Altered pH and reduced calcium levels drive near extirpation of native crayfish, Cambarus bartonii, in Algonquin Park, Ontario, Canada

Multiple natural and anthropogenic stressors pose a serious threat to the health and diversity of biological communities. A growing body of research suggests that one consequence of these stressors has been a regional-scale loss of crayfish populations across south-central Ontario. The mechanisms contributing to the imperilment of crayfish probably include historical acidification and metal contamination, shoreline development and habitat loss, increased water temperature, declining [Ca] in lake water, and invasion by nonnative species (i.e., Smallmouth Bass and the rusty crayfish). Long-term monitoring data of crayfish populations in Algonquin Provincial Park (Ontario) have documented marked declines in Cambarus bartonii abundance despite the relatively isolated nature of the study lakes. Furthermore, monitoring data indicate that the onset of this decline may predate the monitoring record, thereby creating a need for the use of paleolimnological techniques to infer past conditions. We used a multiple proxy approach (i.e., diatoms and cladocerans) to reconstruct key environmental variables (e.g., pH) and long-term changes in lake chemistry (e.g., [Ca]) as they pertain to crayfish population loss.
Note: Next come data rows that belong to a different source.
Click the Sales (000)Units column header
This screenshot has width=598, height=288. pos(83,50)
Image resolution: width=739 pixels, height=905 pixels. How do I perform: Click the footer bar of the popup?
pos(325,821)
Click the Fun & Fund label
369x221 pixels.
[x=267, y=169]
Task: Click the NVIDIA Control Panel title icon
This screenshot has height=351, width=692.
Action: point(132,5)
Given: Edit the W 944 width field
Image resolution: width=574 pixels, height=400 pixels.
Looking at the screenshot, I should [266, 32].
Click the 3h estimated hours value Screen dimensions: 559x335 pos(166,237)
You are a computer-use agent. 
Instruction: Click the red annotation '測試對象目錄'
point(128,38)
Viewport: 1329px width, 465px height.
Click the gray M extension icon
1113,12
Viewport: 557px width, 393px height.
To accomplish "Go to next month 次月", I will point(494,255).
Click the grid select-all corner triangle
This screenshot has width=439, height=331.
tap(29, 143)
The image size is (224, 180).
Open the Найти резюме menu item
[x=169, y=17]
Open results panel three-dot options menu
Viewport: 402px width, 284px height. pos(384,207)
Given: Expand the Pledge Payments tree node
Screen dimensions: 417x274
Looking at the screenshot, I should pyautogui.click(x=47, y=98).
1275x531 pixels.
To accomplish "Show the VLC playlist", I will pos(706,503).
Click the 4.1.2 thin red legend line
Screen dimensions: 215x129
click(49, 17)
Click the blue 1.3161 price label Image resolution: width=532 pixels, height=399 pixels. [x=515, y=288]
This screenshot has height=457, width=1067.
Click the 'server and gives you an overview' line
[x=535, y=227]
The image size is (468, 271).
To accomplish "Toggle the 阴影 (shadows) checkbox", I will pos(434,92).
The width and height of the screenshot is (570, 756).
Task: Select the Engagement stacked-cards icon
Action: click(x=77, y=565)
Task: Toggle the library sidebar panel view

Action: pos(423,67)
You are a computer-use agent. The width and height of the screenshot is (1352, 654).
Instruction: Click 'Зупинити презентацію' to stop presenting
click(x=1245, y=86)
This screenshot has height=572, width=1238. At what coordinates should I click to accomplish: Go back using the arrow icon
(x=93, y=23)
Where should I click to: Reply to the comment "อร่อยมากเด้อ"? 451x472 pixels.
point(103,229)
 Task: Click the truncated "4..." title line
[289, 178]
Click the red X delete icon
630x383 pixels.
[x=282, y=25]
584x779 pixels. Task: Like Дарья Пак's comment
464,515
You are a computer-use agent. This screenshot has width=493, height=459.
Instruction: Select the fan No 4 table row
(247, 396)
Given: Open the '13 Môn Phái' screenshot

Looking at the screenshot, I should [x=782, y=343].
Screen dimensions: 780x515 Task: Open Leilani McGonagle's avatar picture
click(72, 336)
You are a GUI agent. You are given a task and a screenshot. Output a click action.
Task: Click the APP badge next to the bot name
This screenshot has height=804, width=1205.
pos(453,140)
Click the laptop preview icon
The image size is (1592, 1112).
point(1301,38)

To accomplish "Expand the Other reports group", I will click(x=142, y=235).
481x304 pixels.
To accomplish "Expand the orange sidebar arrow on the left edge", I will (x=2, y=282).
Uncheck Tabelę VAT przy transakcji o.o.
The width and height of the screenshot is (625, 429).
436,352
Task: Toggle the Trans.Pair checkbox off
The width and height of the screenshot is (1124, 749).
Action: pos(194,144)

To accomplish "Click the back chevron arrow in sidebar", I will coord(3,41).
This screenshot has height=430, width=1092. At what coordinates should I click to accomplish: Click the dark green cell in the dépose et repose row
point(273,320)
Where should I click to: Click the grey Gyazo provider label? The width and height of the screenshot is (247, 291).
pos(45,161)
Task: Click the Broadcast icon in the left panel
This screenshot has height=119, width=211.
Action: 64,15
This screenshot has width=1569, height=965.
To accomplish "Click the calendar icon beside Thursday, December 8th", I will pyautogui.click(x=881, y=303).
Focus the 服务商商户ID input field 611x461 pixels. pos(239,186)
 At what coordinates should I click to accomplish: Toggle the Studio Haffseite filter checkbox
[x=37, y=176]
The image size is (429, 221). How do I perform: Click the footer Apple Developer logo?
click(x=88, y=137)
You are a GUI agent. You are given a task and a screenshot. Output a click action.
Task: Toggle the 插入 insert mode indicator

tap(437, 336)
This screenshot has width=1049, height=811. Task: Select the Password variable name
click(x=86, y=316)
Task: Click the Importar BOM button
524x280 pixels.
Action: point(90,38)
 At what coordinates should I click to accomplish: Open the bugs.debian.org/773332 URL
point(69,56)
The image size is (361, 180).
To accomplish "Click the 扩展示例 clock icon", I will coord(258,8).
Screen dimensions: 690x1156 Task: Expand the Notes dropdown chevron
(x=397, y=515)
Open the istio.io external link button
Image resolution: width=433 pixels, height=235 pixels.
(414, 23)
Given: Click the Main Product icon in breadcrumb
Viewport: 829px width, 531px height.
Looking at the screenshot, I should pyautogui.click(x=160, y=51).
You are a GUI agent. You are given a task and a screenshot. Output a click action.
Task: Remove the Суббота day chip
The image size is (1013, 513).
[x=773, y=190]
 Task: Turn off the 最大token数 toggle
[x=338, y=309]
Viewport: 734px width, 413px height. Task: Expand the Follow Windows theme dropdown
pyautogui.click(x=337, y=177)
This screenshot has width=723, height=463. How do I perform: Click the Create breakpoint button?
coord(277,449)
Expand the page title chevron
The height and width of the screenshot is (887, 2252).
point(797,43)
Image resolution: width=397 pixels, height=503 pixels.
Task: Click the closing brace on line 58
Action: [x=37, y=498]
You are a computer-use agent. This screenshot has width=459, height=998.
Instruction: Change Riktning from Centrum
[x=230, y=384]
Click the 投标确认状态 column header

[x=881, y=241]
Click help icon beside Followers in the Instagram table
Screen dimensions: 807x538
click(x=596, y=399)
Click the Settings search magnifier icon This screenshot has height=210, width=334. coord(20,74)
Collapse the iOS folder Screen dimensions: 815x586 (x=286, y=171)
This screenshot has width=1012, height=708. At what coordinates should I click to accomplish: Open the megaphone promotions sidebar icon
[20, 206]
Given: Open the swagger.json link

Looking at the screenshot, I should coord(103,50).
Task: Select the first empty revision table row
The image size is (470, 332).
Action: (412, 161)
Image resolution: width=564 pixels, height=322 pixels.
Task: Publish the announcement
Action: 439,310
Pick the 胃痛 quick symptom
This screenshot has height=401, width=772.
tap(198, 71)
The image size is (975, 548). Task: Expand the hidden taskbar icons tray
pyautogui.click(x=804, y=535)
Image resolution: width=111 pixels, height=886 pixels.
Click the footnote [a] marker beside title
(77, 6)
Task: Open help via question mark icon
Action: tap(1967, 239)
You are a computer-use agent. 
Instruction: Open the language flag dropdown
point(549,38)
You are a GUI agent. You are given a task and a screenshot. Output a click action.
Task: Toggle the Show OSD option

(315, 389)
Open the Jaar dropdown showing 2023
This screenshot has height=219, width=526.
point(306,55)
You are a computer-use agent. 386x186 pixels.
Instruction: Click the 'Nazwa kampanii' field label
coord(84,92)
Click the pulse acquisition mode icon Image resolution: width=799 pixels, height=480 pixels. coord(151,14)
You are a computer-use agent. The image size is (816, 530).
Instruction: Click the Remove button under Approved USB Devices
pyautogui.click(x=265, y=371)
We found that interactions between pH and [Ca] have led to the decline in crayfish abundance and to the continued lack of recovery of these populations. Furthermore, lake-water [Ca] in all 4 Algonquin Park lakes are now <2.0 mg/L, the lowest hypothesized requirement for freshwater crayfish (2-10 mg/L), suggesting that short-term recovery of crayfish populations is unlikely, despite pH recovery.